WHAT YOU WILL DO ->
The full set of records must be printed exactly as given.

ENTRIES SUPPLIED ->
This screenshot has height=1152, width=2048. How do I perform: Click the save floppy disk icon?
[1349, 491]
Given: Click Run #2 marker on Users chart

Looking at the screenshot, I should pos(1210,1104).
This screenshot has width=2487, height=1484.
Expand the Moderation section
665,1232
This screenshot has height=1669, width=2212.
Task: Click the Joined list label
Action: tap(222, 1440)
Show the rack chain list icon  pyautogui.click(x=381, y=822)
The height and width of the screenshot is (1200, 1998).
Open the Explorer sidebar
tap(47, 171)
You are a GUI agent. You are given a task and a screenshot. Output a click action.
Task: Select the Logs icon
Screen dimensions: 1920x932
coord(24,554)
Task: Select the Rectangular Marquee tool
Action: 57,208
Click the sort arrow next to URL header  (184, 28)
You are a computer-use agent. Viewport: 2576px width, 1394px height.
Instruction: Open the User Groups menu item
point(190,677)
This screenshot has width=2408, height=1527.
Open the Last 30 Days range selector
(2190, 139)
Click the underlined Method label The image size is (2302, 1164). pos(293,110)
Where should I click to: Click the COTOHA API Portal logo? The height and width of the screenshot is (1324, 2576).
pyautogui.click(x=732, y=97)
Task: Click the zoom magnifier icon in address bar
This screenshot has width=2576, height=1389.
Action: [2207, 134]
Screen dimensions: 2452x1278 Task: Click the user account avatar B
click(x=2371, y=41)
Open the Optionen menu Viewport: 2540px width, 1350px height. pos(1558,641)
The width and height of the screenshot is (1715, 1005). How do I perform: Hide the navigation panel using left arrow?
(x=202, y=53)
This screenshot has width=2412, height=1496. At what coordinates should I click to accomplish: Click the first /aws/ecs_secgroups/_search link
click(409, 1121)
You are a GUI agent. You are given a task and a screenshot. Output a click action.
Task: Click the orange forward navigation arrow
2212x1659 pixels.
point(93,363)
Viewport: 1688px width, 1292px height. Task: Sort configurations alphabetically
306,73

ANSWER TO THIS TASK ->
This screenshot has height=1152, width=2048. How do I perform: Click the save floppy disk icon?
[1349, 491]
Given: Click Run #2 marker on Users chart

Looking at the screenshot, I should pos(1210,1104).
This screenshot has width=2487, height=1484.
Expand the Moderation section
665,1232
This screenshot has height=1669, width=2212.
Task: Click the Joined list label
Action: tap(222, 1440)
Show the rack chain list icon  pyautogui.click(x=381, y=822)
The height and width of the screenshot is (1200, 1998).
Open the Explorer sidebar
tap(47, 171)
You are a GUI agent. You are given a task and a screenshot. Output a click action.
Task: Select the Logs icon
Screen dimensions: 1920x932
coord(24,554)
Task: Select the Rectangular Marquee tool
Action: 57,208
Click the sort arrow next to URL header  (184, 28)
You are a computer-use agent. Viewport: 2576px width, 1394px height.
Instruction: Open the User Groups menu item
point(190,677)
This screenshot has width=2408, height=1527.
Open the Last 30 Days range selector
(2190, 139)
Click the underlined Method label The image size is (2302, 1164). pos(293,110)
Where should I click to: Click the COTOHA API Portal logo? The height and width of the screenshot is (1324, 2576).
pyautogui.click(x=732, y=97)
Task: Click the zoom magnifier icon in address bar
This screenshot has width=2576, height=1389.
Action: [2207, 134]
Screen dimensions: 2452x1278 Task: Click the user account avatar B
click(x=2371, y=41)
Open the Optionen menu Viewport: 2540px width, 1350px height. pos(1558,641)
The width and height of the screenshot is (1715, 1005). How do I perform: Hide the navigation panel using left arrow?
(x=202, y=53)
This screenshot has width=2412, height=1496. At what coordinates should I click to accomplish: Click the first /aws/ecs_secgroups/_search link
click(409, 1121)
You are a GUI agent. You are given a task and a screenshot. Output a click action.
Task: Click the orange forward navigation arrow
2212x1659 pixels.
point(93,363)
Viewport: 1688px width, 1292px height. Task: Sort configurations alphabetically
306,73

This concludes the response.